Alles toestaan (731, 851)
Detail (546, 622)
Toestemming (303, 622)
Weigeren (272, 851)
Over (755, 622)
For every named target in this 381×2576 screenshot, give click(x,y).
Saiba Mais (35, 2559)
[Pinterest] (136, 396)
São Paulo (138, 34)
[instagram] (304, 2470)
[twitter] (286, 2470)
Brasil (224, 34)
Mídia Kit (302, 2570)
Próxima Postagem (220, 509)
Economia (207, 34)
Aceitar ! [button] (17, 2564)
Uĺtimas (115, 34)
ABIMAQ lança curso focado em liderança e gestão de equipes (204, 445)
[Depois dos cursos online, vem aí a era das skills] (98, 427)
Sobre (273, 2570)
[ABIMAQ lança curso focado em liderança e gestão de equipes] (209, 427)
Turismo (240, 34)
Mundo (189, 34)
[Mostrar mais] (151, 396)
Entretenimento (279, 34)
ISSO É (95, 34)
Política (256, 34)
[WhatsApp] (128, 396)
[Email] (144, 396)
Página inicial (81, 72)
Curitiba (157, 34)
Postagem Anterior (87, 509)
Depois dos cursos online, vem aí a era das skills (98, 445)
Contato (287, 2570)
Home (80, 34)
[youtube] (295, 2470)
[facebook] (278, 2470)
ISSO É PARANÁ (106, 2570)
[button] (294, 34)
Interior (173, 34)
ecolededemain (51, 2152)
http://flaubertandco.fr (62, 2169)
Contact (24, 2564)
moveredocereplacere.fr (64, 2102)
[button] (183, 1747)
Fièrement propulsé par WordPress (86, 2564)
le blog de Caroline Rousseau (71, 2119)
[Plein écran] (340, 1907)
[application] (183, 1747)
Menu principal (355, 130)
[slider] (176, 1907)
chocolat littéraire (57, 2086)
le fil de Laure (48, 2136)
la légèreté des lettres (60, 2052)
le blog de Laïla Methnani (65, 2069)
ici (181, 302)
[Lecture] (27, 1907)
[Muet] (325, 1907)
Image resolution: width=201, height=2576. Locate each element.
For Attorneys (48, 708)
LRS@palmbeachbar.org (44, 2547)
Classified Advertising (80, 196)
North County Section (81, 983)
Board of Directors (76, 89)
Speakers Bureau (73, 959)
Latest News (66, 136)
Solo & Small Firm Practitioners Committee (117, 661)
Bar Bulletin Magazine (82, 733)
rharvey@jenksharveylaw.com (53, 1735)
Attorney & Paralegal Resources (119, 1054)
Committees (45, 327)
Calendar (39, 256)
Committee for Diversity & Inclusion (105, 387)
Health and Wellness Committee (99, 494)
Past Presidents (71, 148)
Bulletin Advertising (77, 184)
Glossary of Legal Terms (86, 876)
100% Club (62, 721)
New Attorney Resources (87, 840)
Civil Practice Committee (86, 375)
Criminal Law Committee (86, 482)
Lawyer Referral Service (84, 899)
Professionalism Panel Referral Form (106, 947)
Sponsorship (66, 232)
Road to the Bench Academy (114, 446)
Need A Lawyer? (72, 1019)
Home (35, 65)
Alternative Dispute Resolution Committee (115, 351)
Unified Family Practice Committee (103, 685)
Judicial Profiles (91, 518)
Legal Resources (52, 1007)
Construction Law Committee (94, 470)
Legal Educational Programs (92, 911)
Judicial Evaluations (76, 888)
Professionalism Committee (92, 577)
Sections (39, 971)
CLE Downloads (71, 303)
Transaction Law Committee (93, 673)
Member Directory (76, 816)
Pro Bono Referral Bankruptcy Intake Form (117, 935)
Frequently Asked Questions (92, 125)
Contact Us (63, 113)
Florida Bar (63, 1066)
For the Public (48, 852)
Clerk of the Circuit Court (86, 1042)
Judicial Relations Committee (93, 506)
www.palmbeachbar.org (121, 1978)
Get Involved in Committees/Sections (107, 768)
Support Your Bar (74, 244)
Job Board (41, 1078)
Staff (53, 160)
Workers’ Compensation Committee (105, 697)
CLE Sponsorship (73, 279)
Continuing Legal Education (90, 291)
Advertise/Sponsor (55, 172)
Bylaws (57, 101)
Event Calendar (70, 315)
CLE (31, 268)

___

## Instructions for the task
The line containing "Entretenimento (279, 34)" marks the end. Please print exactly every line from the top of the data to it, both included, and nothing more.

## Completed task
Alles toestaan (731, 851)
Detail (546, 622)
Toestemming (303, 622)
Weigeren (272, 851)
Over (755, 622)
For every named target in this 381×2576 screenshot, give click(x,y).
Saiba Mais (35, 2559)
[Pinterest] (136, 396)
São Paulo (138, 34)
[instagram] (304, 2470)
[twitter] (286, 2470)
Brasil (224, 34)
Mídia Kit (302, 2570)
Próxima Postagem (220, 509)
Economia (207, 34)
Aceitar ! [button] (17, 2564)
Uĺtimas (115, 34)
ABIMAQ lança curso focado em liderança e gestão de equipes (204, 445)
[Depois dos cursos online, vem aí a era das skills] (98, 427)
Sobre (273, 2570)
[ABIMAQ lança curso focado em liderança e gestão de equipes] (209, 427)
Turismo (240, 34)
Mundo (189, 34)
[Mostrar mais] (151, 396)
Entretenimento (279, 34)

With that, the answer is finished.